Intervention de Bérengère Poletti

Réunion du 4 juillet 2013 à 10h00
Commission des affaires sociales

Photo issue du site de l'Assemblée nationale ou de WikipediaBérengère Poletti :

Au nom du groupe UMP, je remercie à mon tour la rapporteure de la clarté et de la précision de son exposé. Ce projet de loi soulève une question difficile : comment concilier, dans l'intérêt de l'enfant, les droits des personnes se prévalant d'une relation antérieure avec lui et la nécessité de clarifier le plus vite possible sa situation ? Dans la vie d'un enfant orphelin ou dont les parents ne sont pas en mesure d'exercer leurs responsabilités, ce moment est décisif : soit le lien avec sa vie d'avant est préservé, soit il est coupé pour lui permettre de se reconstruire hors du champ de sa famille naturelle, grâce à la possibilité qui lui est alors offerte de bénéficier d'une adoption plénière.

L'article L. 224-8 du code de l'action sociale et des familles, issu de la loi du 6 juin 1984, ne permettait pas d'assurer effectivement le droit, pour les personnes qui y sont habilitées, de contester la reconnaissance d'un enfant comme pupille de l'État. Cet article a donc été annulé par le Conseil constitutionnel à la suite d'une QPC et la décision prendra effet le 1er janvier 2014. Il est donc important, et même urgent, de parer au risque d'un vide juridique qui serait délétère pour les enfants susceptibles d'être admis en qualité de pupille de l'État, tout en laissant aux conseils généraux le temps de prendre ces modifications en considération.

Sur la forme, tout d'abord, même s'il n'est pas toujours simple d'avoir à légiférer en urgence, et même si, en attendant que nous le fassions, les conseils généraux sont dans une situation délicate, l'on ne peut que saluer une fois de plus la procédure de la QPC instaurée par la réforme constitutionnelle de 2008. Dans le cas présent, la décision du Conseil constitutionnel met en évidence le manque de précision dont souffre la rédaction d'un article du code de l'action sociale et des familles et les conséquences concrètes et définitives dont il est porteur, puisqu'un enfant reconnu pupille de l'État devient de fait adoptable.

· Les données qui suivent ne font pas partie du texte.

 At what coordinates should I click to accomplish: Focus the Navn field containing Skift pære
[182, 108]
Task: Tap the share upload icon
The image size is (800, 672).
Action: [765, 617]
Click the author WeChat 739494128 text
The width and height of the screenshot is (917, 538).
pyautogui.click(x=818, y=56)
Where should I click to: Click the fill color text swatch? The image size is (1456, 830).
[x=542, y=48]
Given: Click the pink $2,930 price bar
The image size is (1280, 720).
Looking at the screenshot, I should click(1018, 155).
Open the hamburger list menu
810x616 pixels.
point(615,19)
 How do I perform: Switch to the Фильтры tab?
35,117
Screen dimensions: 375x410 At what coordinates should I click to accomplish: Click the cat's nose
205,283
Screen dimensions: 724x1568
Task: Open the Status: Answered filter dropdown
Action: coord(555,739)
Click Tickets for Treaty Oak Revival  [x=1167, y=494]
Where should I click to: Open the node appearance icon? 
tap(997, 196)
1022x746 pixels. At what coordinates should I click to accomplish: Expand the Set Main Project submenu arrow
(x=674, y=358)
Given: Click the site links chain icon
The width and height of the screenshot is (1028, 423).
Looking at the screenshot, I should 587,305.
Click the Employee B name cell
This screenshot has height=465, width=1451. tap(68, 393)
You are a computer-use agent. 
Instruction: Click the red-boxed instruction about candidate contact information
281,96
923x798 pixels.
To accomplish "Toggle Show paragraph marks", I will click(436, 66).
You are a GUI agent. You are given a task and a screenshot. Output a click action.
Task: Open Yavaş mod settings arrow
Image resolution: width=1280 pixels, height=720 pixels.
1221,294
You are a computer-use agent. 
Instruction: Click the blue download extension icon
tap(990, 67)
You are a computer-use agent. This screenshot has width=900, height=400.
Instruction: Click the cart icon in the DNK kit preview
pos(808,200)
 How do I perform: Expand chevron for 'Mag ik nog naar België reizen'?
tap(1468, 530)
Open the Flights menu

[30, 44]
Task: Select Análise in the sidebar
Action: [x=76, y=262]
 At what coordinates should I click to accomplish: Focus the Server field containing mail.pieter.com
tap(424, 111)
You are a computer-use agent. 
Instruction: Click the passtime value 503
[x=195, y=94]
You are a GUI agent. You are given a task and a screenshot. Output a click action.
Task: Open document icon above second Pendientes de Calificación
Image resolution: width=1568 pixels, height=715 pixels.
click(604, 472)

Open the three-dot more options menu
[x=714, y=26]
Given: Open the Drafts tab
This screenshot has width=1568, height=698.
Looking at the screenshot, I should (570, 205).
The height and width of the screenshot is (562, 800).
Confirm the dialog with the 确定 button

Quant au fond, il est impératif que la possibilité offerte par le législateur de 1984, et que nous approuvons toujours, à toute personne justifiant d'un lien avec l'enfant de contester sa reconnaissance comme pupille de l'État puisse être utilisée dans les meilleures conditions, de manière effective et mieux définie. L'intervention unique du juge judiciaire, grande innovation de la loi de 1984, mettait fin au dualisme entre deux contestations possibles, devant chacun des deux ordres de juridiction, administratif et judiciaire. Or, bien plus que la contestation de la décision administrative de la puissance publique, c'est la décision du juge judiciaire, seul habilité à se prononcer sur la garde de l'enfant, qui importe dans l'intérêt de ce dernier. Nous nous contentons donc de parachever le processus de la loi de 1984.

Madame la rapporteure, vous estimez page 11 de votre prérapport que l'obligation d'avoir manifesté un intérêt pour l'enfant auprès des services de l'aide sociale à l'enfance constitue un moyen terme, alors que l'obligation d'avoir « manifesté l'intérêt de prendre en charge » eût été excessive. Pouvez-vous en préciser les raisons ? Vous ajoutez page 14 que « le présent article reprend […], sans les modifier, les dispositions existantes qui prévoient que "dans le cas où il rejette le recours, le tribunal peut autoriser le demandeur, dans l'intérêt de l'enfant, à exercer un droit de visite dans les conditions qu'il détermine" ». La possibilité de recours ayant été étendue, cette disposition peut-elle bloquer l'adoption plénière de l'enfant ? On sait en effet que des enfants pris en charge par l'aide sociale à l'enfance ne sont pas adoptables au seul motif qu'ils reçoivent de temps en temps un signe de vie.